Only one range belongs in the answer: the line holding "Where should I" through the last line of the records, reproduced as is.

**** Records shown

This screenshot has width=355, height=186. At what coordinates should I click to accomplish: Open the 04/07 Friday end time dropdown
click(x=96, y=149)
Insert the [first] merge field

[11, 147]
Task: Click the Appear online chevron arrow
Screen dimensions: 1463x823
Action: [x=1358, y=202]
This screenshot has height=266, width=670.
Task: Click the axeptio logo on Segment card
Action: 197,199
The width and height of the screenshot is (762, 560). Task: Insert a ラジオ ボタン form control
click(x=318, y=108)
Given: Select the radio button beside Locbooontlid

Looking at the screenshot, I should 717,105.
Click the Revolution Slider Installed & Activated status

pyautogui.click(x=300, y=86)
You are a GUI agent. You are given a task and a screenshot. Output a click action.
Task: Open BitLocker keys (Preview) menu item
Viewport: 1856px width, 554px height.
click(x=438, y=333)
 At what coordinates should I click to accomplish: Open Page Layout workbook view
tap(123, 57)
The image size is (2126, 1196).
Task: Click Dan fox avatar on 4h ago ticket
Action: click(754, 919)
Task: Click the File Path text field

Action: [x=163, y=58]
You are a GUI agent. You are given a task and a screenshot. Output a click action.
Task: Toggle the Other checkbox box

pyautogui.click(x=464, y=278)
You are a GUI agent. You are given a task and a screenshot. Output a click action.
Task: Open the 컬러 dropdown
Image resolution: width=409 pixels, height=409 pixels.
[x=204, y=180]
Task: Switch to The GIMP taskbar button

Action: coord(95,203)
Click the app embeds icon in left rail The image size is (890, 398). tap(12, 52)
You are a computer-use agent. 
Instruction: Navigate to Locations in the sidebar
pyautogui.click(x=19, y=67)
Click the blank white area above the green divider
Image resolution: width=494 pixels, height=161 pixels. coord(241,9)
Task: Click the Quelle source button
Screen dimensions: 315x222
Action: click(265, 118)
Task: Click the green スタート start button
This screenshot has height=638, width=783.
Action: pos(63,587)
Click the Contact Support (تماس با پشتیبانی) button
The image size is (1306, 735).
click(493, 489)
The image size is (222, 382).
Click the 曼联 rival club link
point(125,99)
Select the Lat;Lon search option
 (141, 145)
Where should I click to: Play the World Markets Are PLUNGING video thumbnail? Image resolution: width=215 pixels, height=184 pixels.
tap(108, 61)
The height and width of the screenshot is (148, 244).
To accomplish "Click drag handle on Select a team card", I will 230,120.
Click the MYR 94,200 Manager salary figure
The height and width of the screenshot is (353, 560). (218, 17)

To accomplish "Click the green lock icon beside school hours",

********

Task output>
Where should I click to: Play the World Markets Are PLUNGING video thumbnail? Image resolution: width=215 pixels, height=184 pixels.
tap(108, 61)
The height and width of the screenshot is (148, 244).
To accomplish "Click drag handle on Select a team card", I will 230,120.
Click the MYR 94,200 Manager salary figure
The height and width of the screenshot is (353, 560). (218, 17)

To accomplish "Click the green lock icon beside school hours",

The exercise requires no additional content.